* Exercise description: Transcribe the entries from the line containing "You are a GUI" through the last line of the entries, inclusive, leaving out the pictures.

-- BEGIN Records shown --

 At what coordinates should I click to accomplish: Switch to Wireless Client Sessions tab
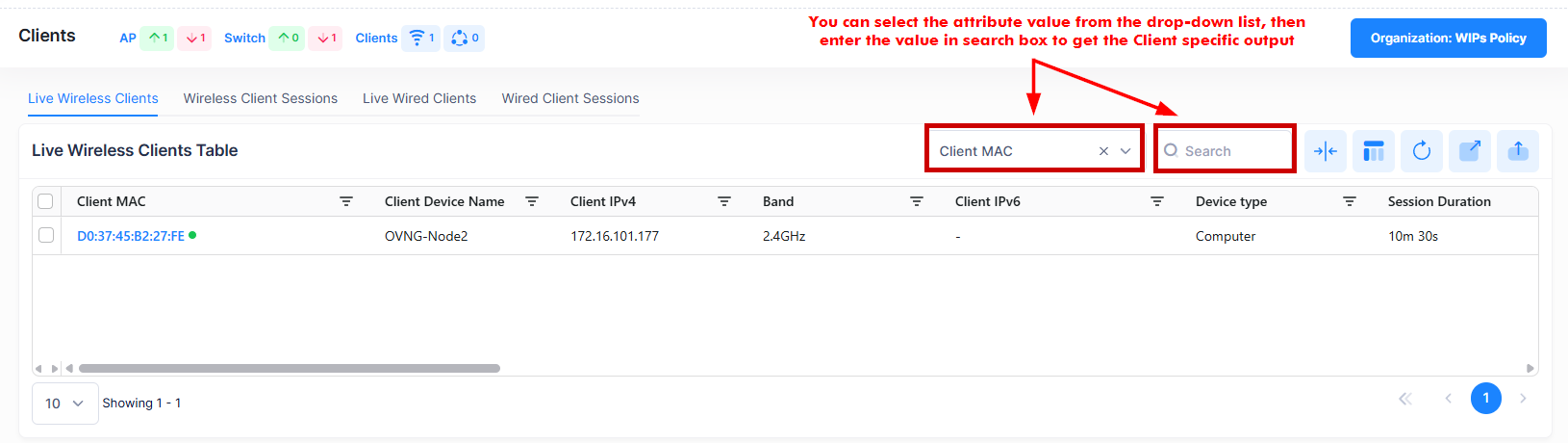260,98
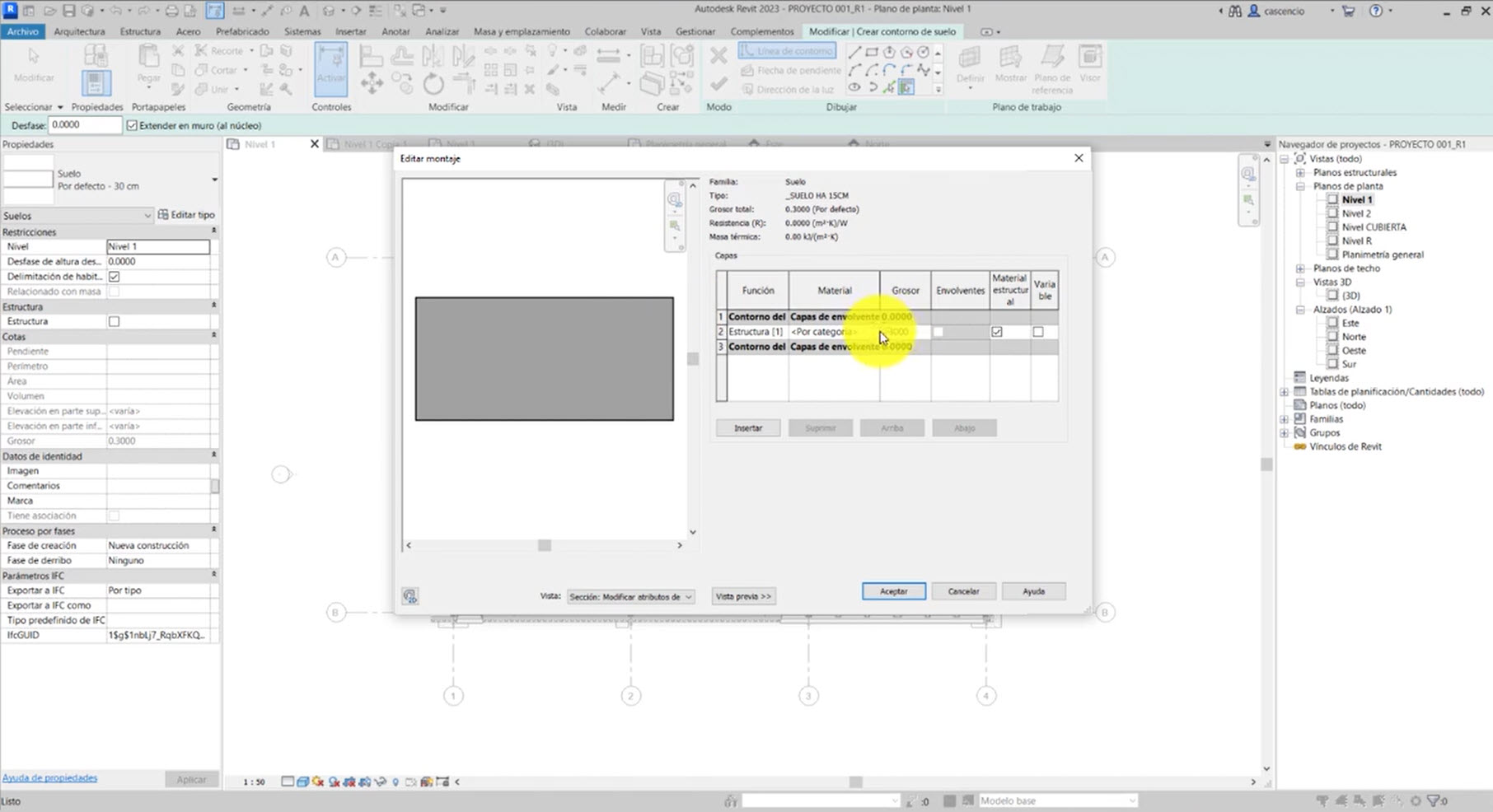The image size is (1493, 812).
Task: Click the green checkmark Finish Edit Mode
Action: [718, 84]
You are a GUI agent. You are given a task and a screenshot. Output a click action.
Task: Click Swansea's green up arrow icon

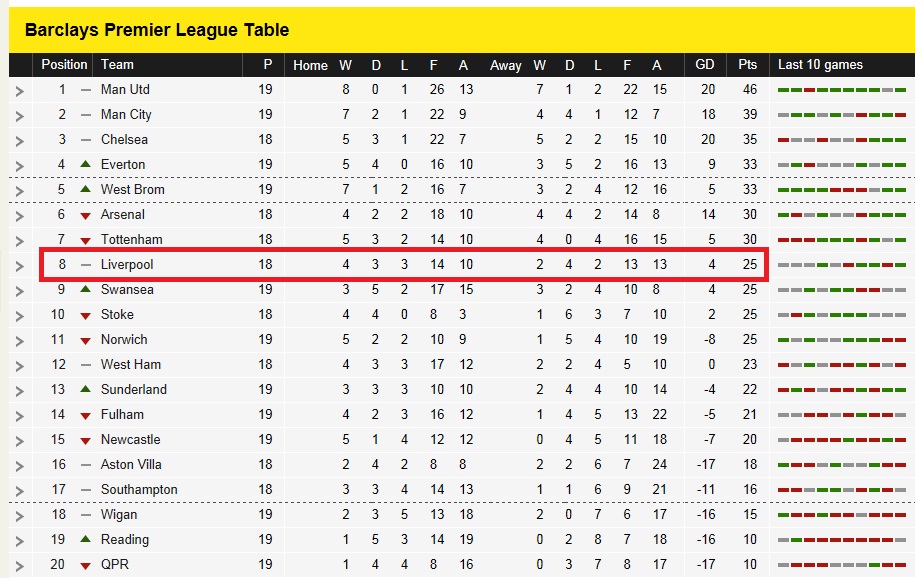86,289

-- END Records shown --

* Problem solution:
You are a GUI agent. You are given a task and a screenshot. Output a click action.
Task: Click Swansea's green up arrow icon

86,289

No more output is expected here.